Some records:
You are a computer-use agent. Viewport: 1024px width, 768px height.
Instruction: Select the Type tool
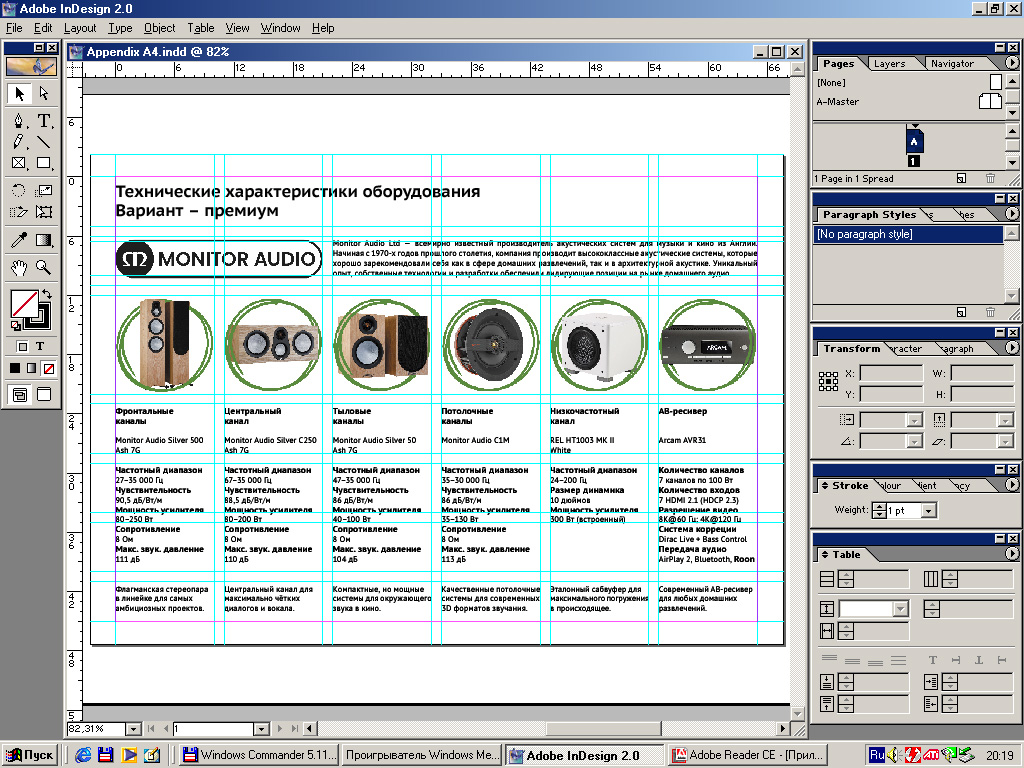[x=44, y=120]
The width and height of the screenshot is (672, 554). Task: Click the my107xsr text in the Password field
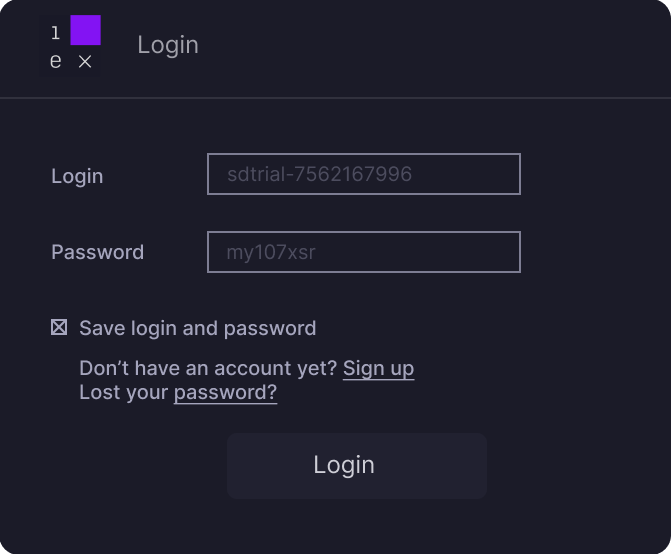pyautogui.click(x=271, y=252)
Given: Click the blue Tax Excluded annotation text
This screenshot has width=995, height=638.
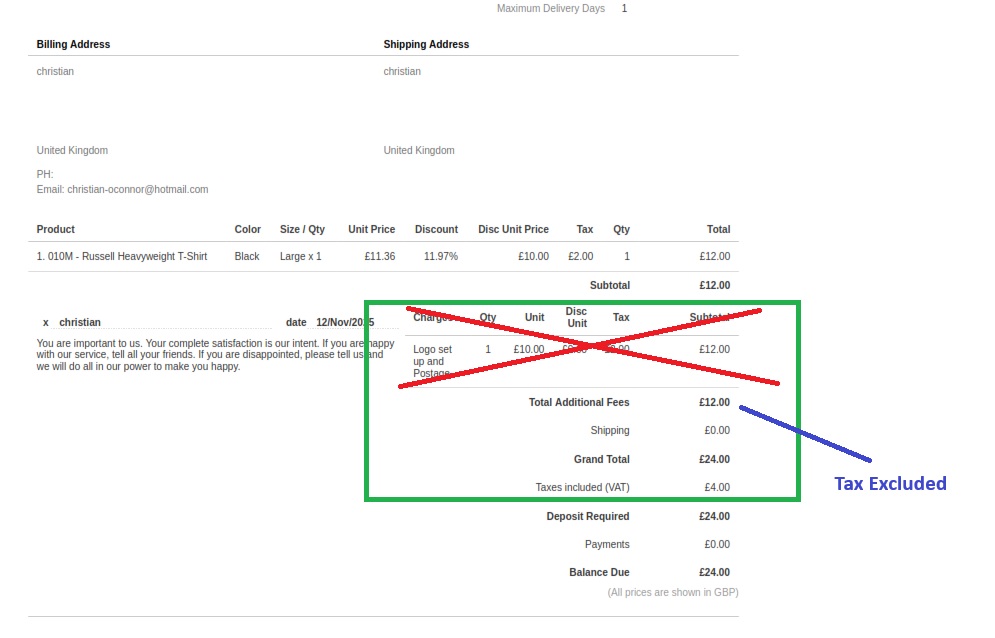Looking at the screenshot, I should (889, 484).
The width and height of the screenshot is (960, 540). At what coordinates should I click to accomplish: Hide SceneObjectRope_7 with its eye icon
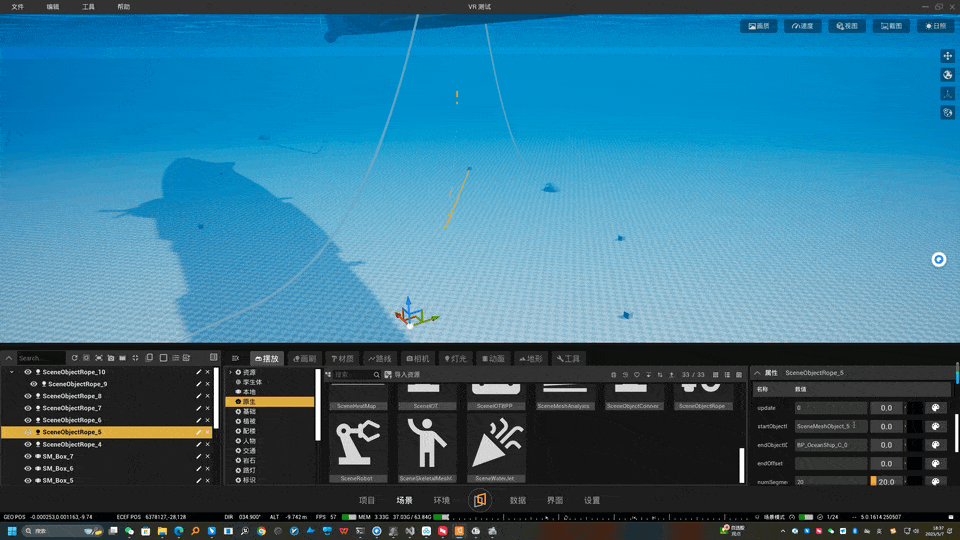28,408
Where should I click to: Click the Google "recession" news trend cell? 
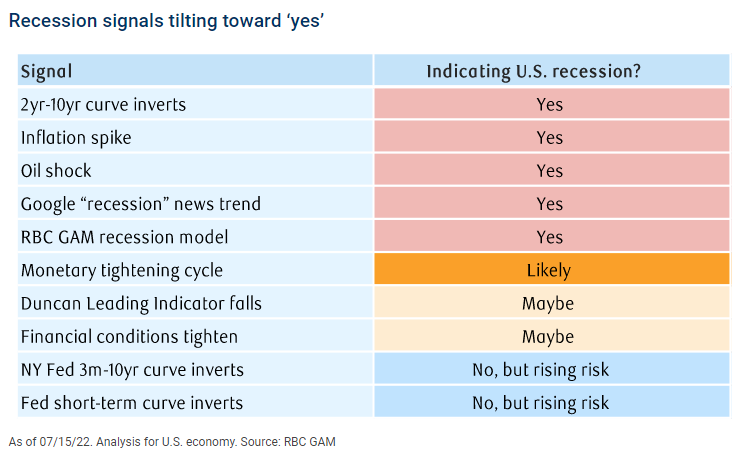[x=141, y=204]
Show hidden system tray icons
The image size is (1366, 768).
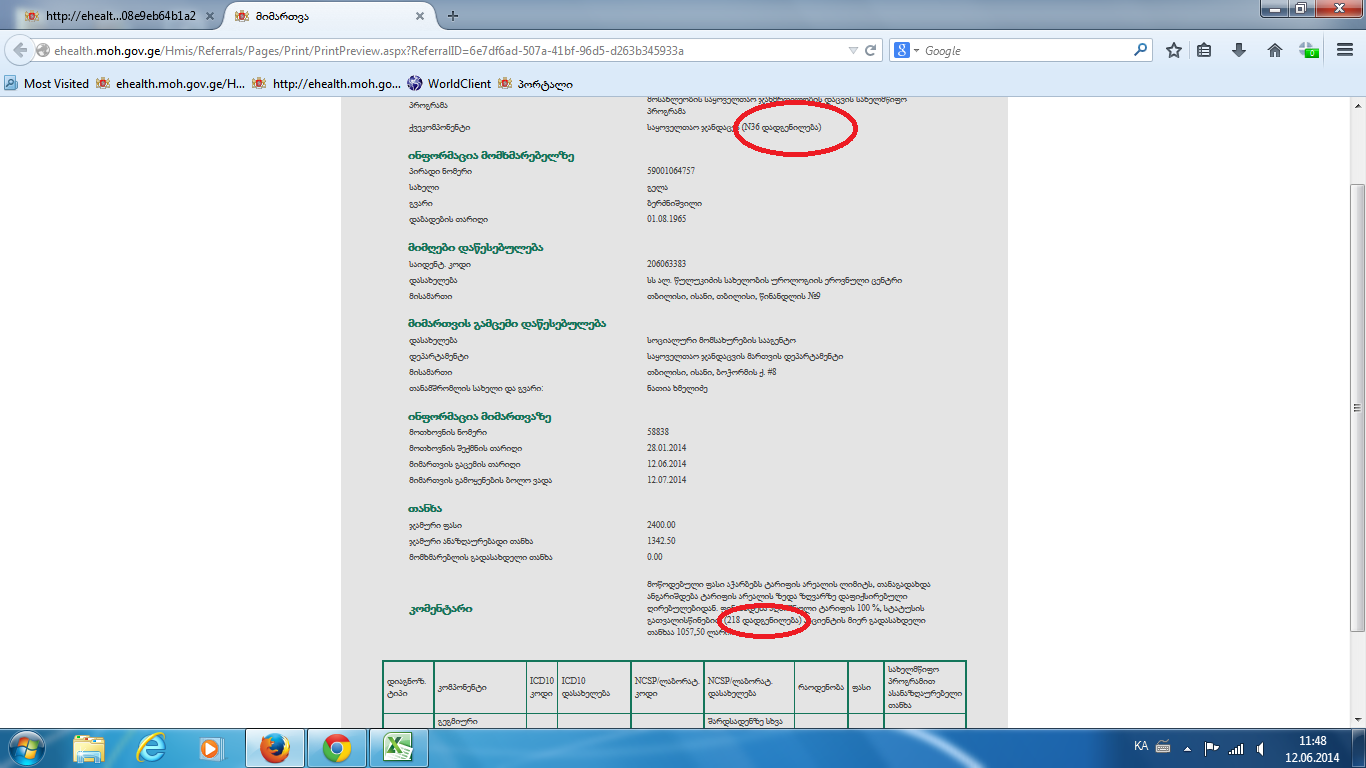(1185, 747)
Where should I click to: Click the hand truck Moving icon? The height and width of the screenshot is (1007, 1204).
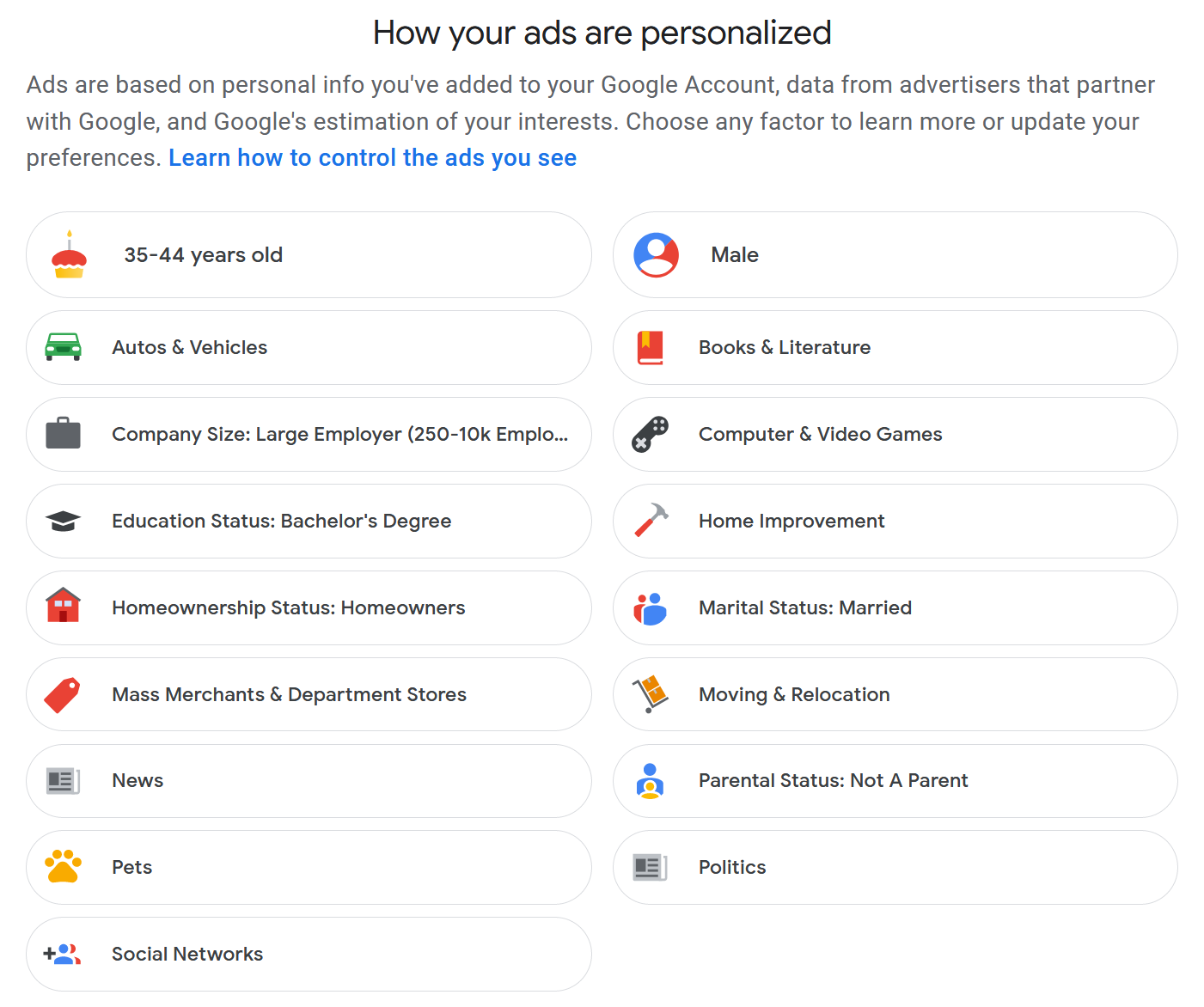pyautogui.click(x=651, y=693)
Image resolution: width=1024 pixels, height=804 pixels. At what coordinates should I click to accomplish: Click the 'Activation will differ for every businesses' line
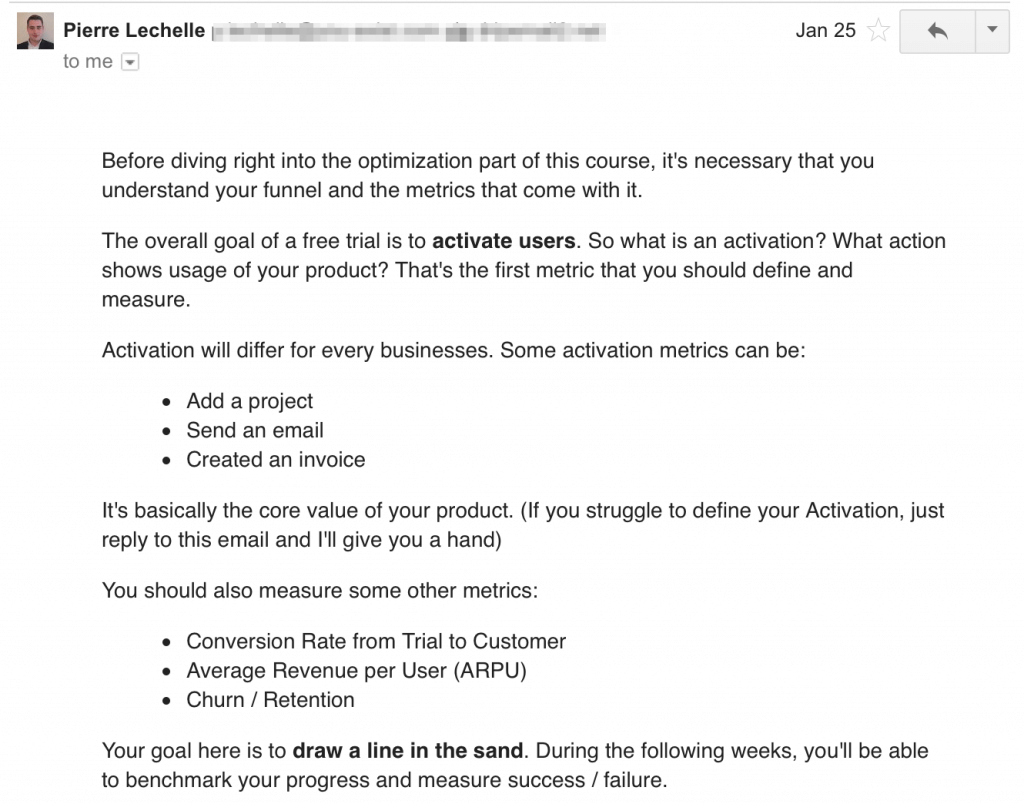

[Exercise instructions] Rewrite all of the lines above, swapping "coordinates" for "position" and changing nothing else. Leave the pictures out.

[Output of the exercise]
You are a computer-use agent. Viewport: 1024px width, 768px height.
Instruction: Select the Type tool
[x=44, y=120]
The width and height of the screenshot is (672, 554). Task: Click the my107xsr text in the Password field
pyautogui.click(x=271, y=252)
Given: Click the blue Tax Excluded annotation text
This screenshot has width=995, height=638.
Looking at the screenshot, I should (889, 484).
The width and height of the screenshot is (960, 540). At what position should I click to accomplish: Hide SceneObjectRope_7 with its eye icon
28,408
Where should I click to: Click the Google "recession" news trend cell? 
[x=141, y=204]
Show hidden system tray icons
The image size is (1366, 768).
(1185, 747)
Where should I click to: Click the hand truck Moving icon? The height and width of the screenshot is (1007, 1204).
pyautogui.click(x=651, y=693)
Image resolution: width=1024 pixels, height=804 pixels. At what position should I click to accomplish: Click the 'Activation will differ for every businesses' line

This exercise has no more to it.